アコム
アコム株式会社(英字商号:ACOM Co., Ltd.)は、三菱UFJフィナンシャル・グループ(MUFG)に属する日本の貸金業者(消費者金融)である。
MasterCardのプリンシパルメンバーでもあり、クレジットカード「ACマスターカード」を発行している。2014年2月現在、マスターカードがライセンスを与えている日本国内唯一の消費者金融事業者である。
概要[編集]
木下恭輔(英語版)の実父、木下政雄(英語版)(1910年明石市生まれ)が、神戸の呉服店で奉公した後、1936年4月2日 神戸・三宮に丸糸呉服店を創業した(木下政雄の個人事業)。1947年ごろから質屋も始め、それが現在のアコムの前身である。その後、1978年にアコムを設立した。なお、丸糸呉服店はマルイトとなり、現在はマルイト○○ビル称の大規模テナントビル・マンションの賃貸およびホテルモントレを核とする不動産事業を行っており、アコムの関連会社扱いとなっている。 かつては三菱信託銀行がメインバンクであり、その繋がりから東京三菱銀行並びに三菱信託銀行が傘下に入る三菱東京フィナンシャル・グループと、アコム、ディーシーカード並びにジャックスの合弁で、銀行系消費者金融 東京三菱キャッシュワン(後のDCキャッシュワン)を設立し、2002年より事業開始した。
2004年には三菱東京フィナンシャル・グループ(MUFG)と戦略的業務提携・資本提携を締結し、第三者割当増資によりMTFGの関連会社となり、東京三菱銀行の無担保ローン事業の信用保証業務の受託などのシナジーを挙げていたが、実際には2006年の三菱東京UFJ-VISA(一般)の保証業務をディーシーカードからDCキャッシュワンへの移管および、2008年のアコム保証による「三菱東京UFJ銀行のカードローン『バンクイック』」の発売まで実現を待つこととなる。また、キャッシュワンの債務超過解消のため、MTFGによる減資後増資にアコムは応じている。さらに2008年9月には、過払い金請求などに伴う貸倒引当金の大幅積み増しによる財務基盤の悪化を抑制するため、三菱UFJフィナンシャル・グループが株式公開買い付けを実施。持株比率が40%となり、連結子会社化している。2009年5月にMUFGの消費者金融事業の再編施策によりアコムはDCキャッシュワンを吸収合併し、同社の融資事業についても統合している。

§ 掲載データ:
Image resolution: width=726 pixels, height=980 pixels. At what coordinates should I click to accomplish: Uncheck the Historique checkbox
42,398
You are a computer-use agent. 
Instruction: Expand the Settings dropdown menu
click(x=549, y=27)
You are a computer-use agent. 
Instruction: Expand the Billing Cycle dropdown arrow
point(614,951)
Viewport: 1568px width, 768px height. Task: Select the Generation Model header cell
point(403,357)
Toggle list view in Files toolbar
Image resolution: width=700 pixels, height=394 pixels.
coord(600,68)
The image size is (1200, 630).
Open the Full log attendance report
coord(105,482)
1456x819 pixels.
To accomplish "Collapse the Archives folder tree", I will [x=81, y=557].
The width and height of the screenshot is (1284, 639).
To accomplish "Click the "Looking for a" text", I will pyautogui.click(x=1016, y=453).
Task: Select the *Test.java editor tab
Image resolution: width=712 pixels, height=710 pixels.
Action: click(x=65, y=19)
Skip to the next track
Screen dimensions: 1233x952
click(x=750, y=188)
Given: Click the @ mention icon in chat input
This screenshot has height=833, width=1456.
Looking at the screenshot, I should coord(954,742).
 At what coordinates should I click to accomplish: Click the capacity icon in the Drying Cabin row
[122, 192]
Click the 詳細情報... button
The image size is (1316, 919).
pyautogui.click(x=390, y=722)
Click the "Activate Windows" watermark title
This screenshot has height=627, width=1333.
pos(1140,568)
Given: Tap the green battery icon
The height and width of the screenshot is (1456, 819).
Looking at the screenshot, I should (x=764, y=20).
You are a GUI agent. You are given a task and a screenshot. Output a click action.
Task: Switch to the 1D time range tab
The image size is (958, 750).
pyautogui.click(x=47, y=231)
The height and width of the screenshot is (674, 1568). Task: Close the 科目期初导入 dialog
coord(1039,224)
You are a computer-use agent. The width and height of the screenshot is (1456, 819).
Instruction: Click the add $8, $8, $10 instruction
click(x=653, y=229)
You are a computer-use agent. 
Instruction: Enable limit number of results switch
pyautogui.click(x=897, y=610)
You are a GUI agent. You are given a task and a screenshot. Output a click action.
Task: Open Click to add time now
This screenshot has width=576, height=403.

§ 作業内容:
**1)** アコムに関する文章で、東京三菱キャッシュワンを合弁で設立したとされる企業をすべて挙げてください。
**2)** 行のうち「The height and width of the screenshot is (674, 1568).」を含む行から最後の行までについて、「computer-use agent」を「desktop agent」に書き換え、ほかはそのままにしてその範囲だけを示してください。
アコムに関する文章と各行は、互いに関係がありません。

§ 作業の解答:
**1)** 三菱東京フィナンシャル・グループ、アコム、ディーシーカード、ジャックス

**2)**
The height and width of the screenshot is (674, 1568). Task: Close the 科目期初导入 dialog
coord(1039,224)
You are a desktop agent. The width and height of the screenshot is (1456, 819).
Instruction: Click the add $8, $8, $10 instruction
click(x=653, y=229)
You are a desktop agent. 
Instruction: Enable limit number of results switch
pyautogui.click(x=897, y=610)
You are a GUI agent. You are given a task and a screenshot. Output a click action.
Task: Open Click to add time now
This screenshot has width=576, height=403.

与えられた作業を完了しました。